» Input data:
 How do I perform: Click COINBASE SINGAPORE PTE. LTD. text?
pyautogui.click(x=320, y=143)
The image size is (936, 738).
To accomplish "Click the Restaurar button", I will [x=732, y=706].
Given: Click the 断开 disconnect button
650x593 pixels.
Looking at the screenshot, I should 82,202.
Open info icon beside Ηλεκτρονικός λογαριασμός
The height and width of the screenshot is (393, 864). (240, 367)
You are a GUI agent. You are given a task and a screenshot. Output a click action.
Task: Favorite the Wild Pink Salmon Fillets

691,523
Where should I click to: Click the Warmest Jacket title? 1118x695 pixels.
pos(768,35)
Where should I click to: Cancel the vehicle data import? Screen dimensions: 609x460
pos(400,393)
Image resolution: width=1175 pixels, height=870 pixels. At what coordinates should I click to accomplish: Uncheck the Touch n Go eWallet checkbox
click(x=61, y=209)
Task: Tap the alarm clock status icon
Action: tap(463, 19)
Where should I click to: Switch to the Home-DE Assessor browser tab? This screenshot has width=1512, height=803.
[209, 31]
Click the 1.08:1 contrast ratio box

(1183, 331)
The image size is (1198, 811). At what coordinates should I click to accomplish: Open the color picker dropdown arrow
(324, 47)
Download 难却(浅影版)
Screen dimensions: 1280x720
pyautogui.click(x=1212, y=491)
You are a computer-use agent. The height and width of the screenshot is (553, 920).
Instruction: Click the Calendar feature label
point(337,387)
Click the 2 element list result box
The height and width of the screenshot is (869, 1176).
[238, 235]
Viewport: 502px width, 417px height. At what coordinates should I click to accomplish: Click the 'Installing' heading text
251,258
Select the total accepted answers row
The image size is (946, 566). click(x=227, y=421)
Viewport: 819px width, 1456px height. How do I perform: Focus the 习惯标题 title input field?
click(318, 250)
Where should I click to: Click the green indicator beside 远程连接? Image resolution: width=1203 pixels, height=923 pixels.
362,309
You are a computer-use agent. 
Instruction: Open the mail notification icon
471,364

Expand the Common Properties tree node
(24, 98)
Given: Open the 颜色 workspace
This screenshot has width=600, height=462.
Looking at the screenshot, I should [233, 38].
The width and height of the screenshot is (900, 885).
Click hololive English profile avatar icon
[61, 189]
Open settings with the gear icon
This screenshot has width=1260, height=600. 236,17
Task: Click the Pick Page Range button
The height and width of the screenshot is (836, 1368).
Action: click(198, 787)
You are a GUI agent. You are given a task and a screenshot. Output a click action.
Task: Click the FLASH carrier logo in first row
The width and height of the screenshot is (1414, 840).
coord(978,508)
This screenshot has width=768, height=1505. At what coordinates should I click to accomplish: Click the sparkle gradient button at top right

» Problem statement: Report how many lines in the data include the string "button", giving nothing but that number.

» Answer section: 4